## Assignment
Compute how many lines in the entries below include the string "Open". Only the number is wanted.

## Provided records
■ ■ ■ ■ ■ ■ ■
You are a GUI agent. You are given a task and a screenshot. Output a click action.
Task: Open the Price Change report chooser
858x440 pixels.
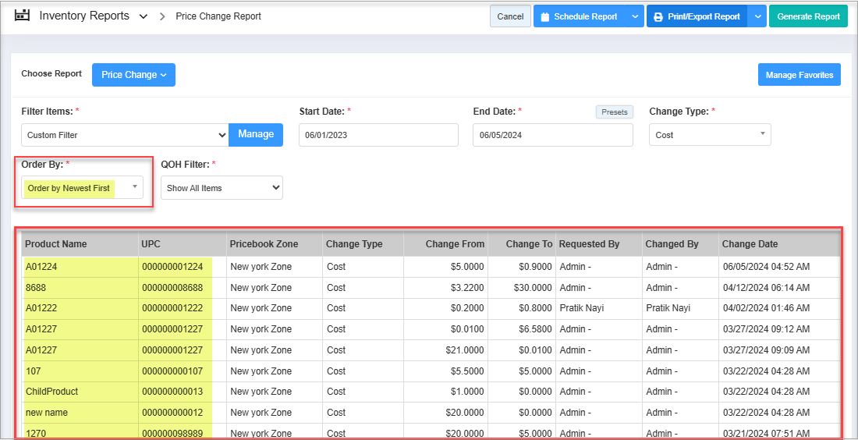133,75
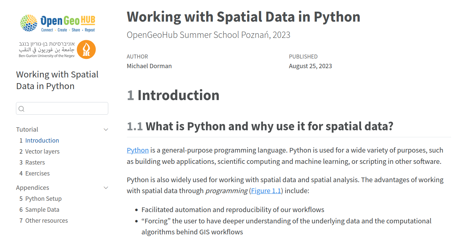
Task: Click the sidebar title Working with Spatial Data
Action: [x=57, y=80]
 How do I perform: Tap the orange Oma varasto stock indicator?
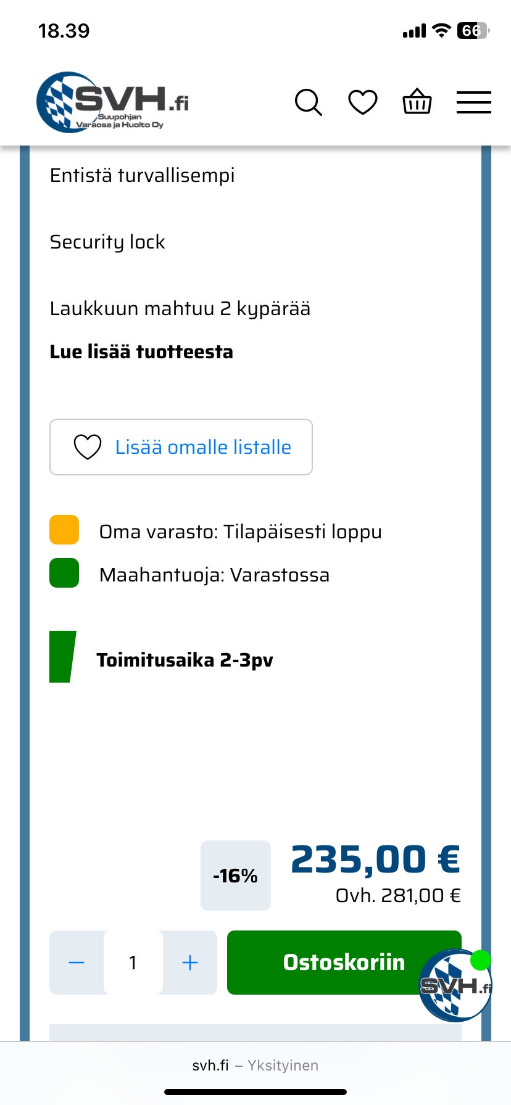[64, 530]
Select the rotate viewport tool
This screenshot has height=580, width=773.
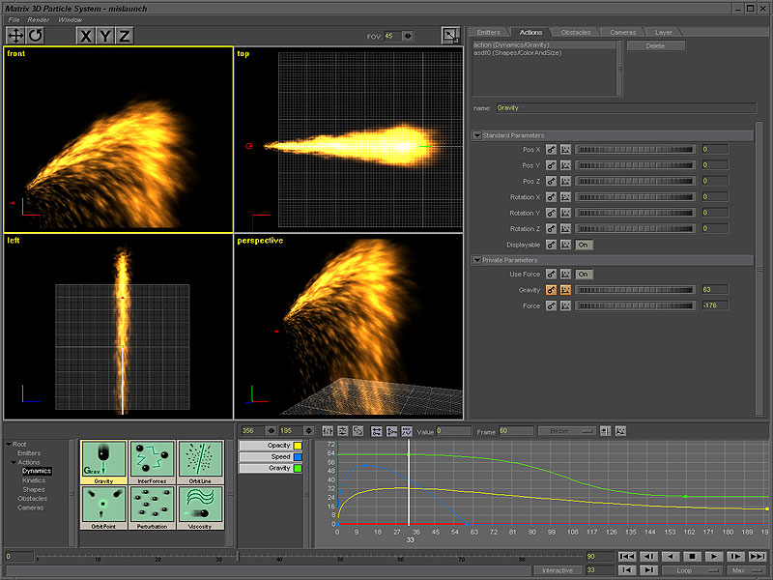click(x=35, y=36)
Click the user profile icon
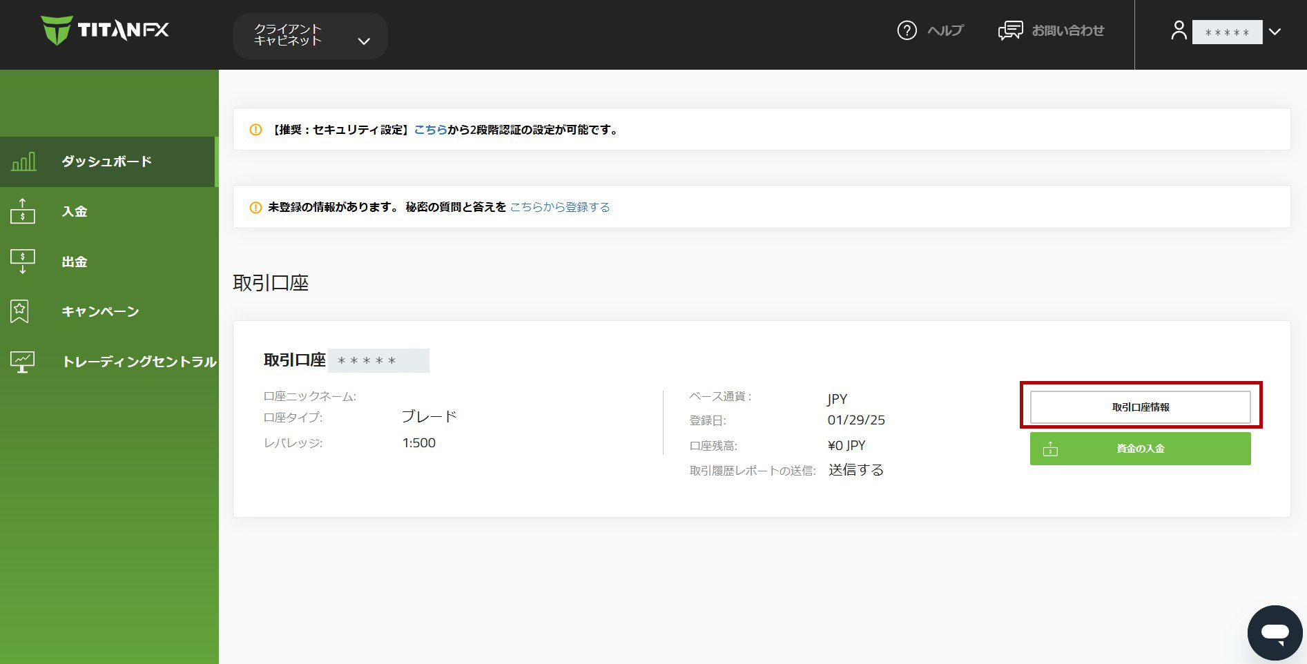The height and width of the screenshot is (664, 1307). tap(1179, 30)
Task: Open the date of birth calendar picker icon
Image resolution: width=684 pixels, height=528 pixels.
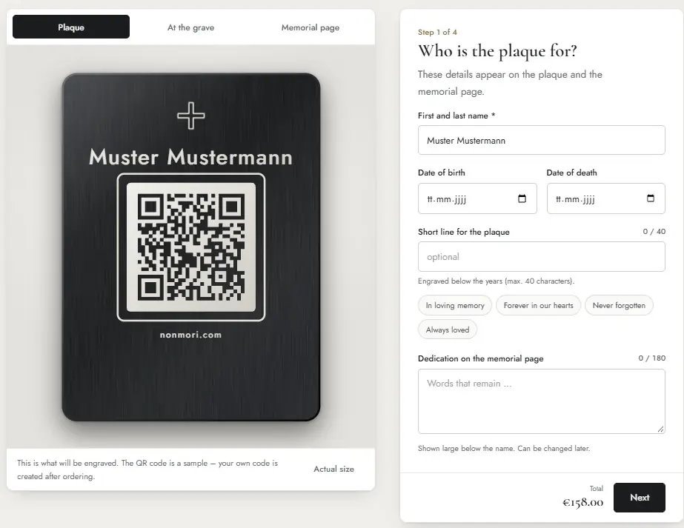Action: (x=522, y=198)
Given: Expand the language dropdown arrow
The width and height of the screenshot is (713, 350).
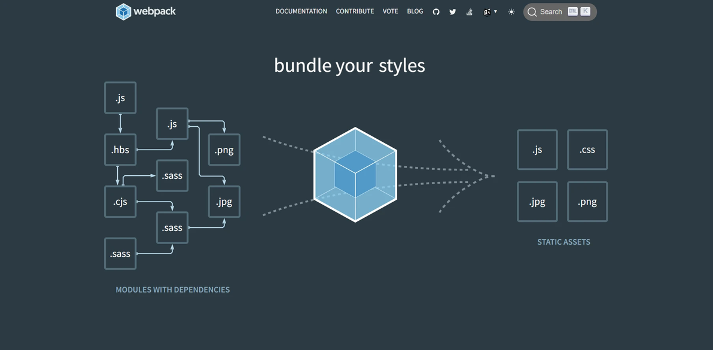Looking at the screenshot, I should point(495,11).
■ ■ ■ ■ ■ ■ ■
## Reply
2